Парвиз отхлебывает из банки с пивом. Пиво кислое, совсем как таблетка аспирина, если ее пососать. Парвиз выключает телевизор, идет в спальню и падает навзничь на кровать, на груду мятой одежды, которую он никак не может убрать: то времени не хватает, то сил. С трудом верится, что когда-то все делалось само собой: брошенная на стул одежда на следующий день оказывалась волшебным образом развешенной в шкафу, простыни менялись раз в неделю, полотенца дважды, ковры пылесосились, полы мылись, окна протирались, неизвестно, как часто, однако достаточно часто: во всяком случае, клубков пыли на полу он не заметил ни разу, сейчас же два клубка из ниток, волос и пыли перекатываются между кроватью и тумбочкой, игриво вальсируя под слабый ветерок, дующий в открытое окно.

Сверху доносится топот ног — Парвиз представляет, как дети Мендельсона бегают из комнаты в комнату: старшие носят из кухни в столовую тушеное мясо, младшие гоняются друг за дружкой, все предвкушают сытный семейный ужин. Промаявшись целый год в университетском общежитии — сосед по комнате, прыщавый юнец из Висконсина, был фанат хоккея, а еще ходил в уборную, не закрывая за собой двери, — Парвиз подумал, что стоит снять квартиру: будет не так тоскливо. Из всех районов Нью-Йорка, одинаково незнакомых и наводящих страх, Парвиз остановился на этом, а все благодаря объявлению в школьной столовой: «Сердечная, дружная семья сдаст квартиру (цокольный этаж с отдельным входом) порядочному студенту». Когда Парвиз пришел к Мендельсонам, он с удивлением обнаружил, что они — хасиды, те самые ортодоксы из Восточной Европы в черных одеждах, над которыми подшучивали родители, называя их «польскими бородачами». Глянув на веснушчатое лицо мистера Мендельсона — он облокотился о железную ограду терраски, а за его полы цеплялись трое детей, — Парвиз подумал: «Нет, здесь я жить не буду». Но мистер Мендельсон пожал ему руку, его голубые глаза смеялись, а дородная миссис Мендельсон подала ему стакан лимонада и сказала: «Ну а меня зови Ривка!» — и вот уже Парвизу объясняли, как пользоваться стиральной машиной и куда выбрасывать мусор.

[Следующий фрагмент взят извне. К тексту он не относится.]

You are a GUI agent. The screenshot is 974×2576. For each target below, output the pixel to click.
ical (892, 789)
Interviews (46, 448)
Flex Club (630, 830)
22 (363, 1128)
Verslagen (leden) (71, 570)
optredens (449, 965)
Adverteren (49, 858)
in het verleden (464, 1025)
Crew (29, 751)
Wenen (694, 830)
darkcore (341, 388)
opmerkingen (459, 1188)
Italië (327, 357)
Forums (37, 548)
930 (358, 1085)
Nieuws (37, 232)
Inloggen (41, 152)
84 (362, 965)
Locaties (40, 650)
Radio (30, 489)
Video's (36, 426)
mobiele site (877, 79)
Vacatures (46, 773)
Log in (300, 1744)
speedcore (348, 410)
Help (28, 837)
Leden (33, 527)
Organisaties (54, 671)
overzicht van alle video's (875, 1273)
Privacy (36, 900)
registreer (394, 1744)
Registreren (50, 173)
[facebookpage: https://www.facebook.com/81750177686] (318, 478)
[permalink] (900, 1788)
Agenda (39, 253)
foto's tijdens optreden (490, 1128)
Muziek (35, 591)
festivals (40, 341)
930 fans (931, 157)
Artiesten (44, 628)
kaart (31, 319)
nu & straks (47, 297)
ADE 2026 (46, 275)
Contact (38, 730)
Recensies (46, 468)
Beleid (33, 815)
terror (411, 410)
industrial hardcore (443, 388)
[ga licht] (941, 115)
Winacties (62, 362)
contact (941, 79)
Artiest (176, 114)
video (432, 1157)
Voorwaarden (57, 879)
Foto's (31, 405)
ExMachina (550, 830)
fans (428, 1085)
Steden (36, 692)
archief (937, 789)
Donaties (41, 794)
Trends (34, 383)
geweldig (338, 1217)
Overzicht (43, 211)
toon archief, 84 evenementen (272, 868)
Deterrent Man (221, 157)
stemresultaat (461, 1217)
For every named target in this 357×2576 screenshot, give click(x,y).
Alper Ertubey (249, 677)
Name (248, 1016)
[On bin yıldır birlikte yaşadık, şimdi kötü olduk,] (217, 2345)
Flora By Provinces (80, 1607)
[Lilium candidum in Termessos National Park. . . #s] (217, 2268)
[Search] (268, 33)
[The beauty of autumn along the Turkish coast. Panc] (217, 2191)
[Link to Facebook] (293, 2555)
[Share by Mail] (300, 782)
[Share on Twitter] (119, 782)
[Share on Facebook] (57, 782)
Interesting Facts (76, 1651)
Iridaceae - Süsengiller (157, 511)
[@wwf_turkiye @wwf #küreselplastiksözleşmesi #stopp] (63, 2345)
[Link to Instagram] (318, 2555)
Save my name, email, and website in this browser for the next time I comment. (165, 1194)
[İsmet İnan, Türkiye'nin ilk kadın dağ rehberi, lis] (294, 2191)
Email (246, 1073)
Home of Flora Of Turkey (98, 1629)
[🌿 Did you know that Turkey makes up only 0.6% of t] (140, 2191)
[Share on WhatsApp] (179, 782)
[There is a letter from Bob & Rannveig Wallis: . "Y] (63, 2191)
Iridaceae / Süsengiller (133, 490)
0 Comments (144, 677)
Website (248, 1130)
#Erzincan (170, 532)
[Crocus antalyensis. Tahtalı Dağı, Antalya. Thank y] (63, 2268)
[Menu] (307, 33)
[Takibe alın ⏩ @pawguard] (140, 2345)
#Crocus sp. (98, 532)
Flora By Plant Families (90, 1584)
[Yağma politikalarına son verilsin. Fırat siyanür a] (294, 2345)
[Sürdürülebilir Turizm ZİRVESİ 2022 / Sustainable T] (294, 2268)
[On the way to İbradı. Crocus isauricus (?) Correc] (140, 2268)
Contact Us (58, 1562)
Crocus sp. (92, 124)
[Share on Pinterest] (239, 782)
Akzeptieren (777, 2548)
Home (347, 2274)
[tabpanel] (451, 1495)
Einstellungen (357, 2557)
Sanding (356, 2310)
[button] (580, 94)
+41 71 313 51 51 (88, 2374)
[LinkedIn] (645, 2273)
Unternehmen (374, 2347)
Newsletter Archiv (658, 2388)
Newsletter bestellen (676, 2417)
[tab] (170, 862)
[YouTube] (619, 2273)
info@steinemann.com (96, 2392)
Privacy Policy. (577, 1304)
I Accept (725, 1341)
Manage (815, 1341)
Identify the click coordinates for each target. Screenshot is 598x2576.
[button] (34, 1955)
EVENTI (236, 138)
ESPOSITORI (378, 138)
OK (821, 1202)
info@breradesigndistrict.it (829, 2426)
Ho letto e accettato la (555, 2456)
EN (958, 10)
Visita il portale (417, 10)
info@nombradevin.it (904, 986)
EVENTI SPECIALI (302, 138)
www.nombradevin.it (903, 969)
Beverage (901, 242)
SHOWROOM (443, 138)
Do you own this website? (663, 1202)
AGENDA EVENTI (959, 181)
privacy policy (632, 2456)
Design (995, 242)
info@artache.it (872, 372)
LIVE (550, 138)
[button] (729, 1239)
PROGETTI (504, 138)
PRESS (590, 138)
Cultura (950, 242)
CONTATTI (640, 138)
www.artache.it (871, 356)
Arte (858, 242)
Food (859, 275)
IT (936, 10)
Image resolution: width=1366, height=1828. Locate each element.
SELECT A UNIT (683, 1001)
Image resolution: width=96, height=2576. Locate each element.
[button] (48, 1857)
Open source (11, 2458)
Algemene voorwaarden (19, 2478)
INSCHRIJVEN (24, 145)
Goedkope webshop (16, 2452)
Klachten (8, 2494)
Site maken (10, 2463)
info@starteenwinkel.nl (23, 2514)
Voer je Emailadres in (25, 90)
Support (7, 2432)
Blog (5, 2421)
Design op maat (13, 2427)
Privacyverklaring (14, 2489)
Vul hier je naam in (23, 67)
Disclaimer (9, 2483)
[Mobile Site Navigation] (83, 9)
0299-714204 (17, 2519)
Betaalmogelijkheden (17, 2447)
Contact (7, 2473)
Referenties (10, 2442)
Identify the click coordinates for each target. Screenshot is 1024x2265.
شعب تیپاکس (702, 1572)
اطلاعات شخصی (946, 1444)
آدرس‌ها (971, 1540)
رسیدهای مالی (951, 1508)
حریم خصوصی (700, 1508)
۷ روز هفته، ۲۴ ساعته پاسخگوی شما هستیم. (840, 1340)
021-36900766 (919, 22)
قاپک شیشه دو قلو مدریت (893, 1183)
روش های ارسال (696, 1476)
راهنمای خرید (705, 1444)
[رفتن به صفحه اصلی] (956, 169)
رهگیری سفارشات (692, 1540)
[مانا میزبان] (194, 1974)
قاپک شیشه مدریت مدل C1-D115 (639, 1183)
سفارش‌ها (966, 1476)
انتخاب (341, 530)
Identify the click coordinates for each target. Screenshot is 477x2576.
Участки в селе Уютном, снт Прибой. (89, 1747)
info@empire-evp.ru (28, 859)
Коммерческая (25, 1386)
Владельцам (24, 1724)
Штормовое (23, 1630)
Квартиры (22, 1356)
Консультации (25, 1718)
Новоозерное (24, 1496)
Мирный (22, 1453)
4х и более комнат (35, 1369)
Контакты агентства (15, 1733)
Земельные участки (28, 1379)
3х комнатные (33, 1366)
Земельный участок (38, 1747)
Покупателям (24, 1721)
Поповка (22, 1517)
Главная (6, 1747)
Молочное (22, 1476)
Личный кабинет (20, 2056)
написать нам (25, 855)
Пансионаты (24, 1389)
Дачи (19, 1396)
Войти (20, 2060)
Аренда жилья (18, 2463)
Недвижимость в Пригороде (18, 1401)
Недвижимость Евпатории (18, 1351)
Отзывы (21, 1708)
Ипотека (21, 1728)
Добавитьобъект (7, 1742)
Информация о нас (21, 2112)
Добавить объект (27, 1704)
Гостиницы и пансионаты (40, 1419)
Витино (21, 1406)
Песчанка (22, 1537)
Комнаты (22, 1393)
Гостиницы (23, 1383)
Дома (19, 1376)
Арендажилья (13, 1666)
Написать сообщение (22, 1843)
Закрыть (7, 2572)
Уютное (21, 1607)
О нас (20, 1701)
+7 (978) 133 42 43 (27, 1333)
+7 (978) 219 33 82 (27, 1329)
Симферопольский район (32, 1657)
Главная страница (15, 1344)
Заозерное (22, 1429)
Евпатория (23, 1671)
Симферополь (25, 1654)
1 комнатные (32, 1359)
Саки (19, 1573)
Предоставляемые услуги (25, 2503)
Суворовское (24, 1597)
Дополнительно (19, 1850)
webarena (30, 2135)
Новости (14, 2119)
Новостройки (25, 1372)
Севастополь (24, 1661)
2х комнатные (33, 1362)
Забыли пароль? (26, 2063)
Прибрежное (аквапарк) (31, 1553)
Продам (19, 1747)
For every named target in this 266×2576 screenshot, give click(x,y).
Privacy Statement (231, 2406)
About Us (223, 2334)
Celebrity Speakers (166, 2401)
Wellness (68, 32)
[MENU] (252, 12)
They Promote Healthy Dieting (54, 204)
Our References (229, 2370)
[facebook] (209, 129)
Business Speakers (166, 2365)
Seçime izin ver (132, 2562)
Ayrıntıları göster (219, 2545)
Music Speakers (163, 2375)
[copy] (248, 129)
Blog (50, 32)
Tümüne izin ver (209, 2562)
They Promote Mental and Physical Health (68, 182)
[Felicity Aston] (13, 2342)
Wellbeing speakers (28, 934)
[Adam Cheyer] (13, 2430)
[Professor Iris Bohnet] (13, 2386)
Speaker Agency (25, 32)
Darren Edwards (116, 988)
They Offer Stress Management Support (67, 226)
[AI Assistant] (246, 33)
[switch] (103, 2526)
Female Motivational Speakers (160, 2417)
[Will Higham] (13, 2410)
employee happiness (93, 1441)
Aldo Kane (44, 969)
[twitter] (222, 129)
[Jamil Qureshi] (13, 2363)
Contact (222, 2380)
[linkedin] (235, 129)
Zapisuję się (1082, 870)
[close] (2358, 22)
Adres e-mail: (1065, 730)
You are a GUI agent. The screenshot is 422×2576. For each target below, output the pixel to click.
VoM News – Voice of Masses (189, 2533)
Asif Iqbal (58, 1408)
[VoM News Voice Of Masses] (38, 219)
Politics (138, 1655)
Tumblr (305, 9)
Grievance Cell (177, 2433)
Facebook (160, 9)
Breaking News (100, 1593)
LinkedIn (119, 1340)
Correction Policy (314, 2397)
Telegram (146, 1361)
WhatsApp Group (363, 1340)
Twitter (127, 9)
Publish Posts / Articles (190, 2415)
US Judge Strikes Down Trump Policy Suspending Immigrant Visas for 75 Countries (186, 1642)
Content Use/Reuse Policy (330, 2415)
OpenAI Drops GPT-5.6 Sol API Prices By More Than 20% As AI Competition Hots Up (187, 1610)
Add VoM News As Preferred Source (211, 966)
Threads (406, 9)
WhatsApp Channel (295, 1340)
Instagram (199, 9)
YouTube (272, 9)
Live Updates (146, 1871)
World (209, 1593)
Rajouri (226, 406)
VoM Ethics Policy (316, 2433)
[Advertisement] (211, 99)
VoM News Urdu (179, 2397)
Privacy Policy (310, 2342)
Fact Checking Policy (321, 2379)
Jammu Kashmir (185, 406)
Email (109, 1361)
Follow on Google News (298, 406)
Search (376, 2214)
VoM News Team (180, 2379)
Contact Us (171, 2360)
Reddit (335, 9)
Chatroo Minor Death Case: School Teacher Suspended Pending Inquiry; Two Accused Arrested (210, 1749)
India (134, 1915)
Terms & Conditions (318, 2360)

Ну да, Мендельсоны и в самом деле сердечная, дружная семья — все как в объявлении, — вот только не его это семья. К тому же они какие-то замшелые, и от их черных костюмов, чулок и париков несет затхлостью. Войти в их квартиру все равно что вернуться в гетто, где воспоминания о гонениях на евреев годами кипят на медленном огне, загустевая и превращаясь в блюдо, которое не переварить.

Парвиз решает, что как ни тяжело одному, он никогда не сядет с ними за стол, никогда не будет отмечать день, для него ничем не отличный от других.

* * *

Перед сном Парвиз набирает номер родительского дома и с облегчением слышит величавый голос Хабибе.

— Хабибе, это я, Парвиз!

— Парвиз-ага! Боже ты мой, до чего я рада вас слышать!

— Как вы там?

— Ну… — Хабибе откашливается. — В общем, ничего.

— Мама дома?

— Нет, Парвиз-джан. Она вышла.

— Вышла? У вас ведь раннее утро, разве нет? А что отец?

На том конце молчат, и Парвиз уже думает, что их разъединили.

— Вашему отцу, — говорит наконец Хабибе, — пришлось неожиданно уехать по делам, и когда он вернется, пока неясно. Вы меня поняли?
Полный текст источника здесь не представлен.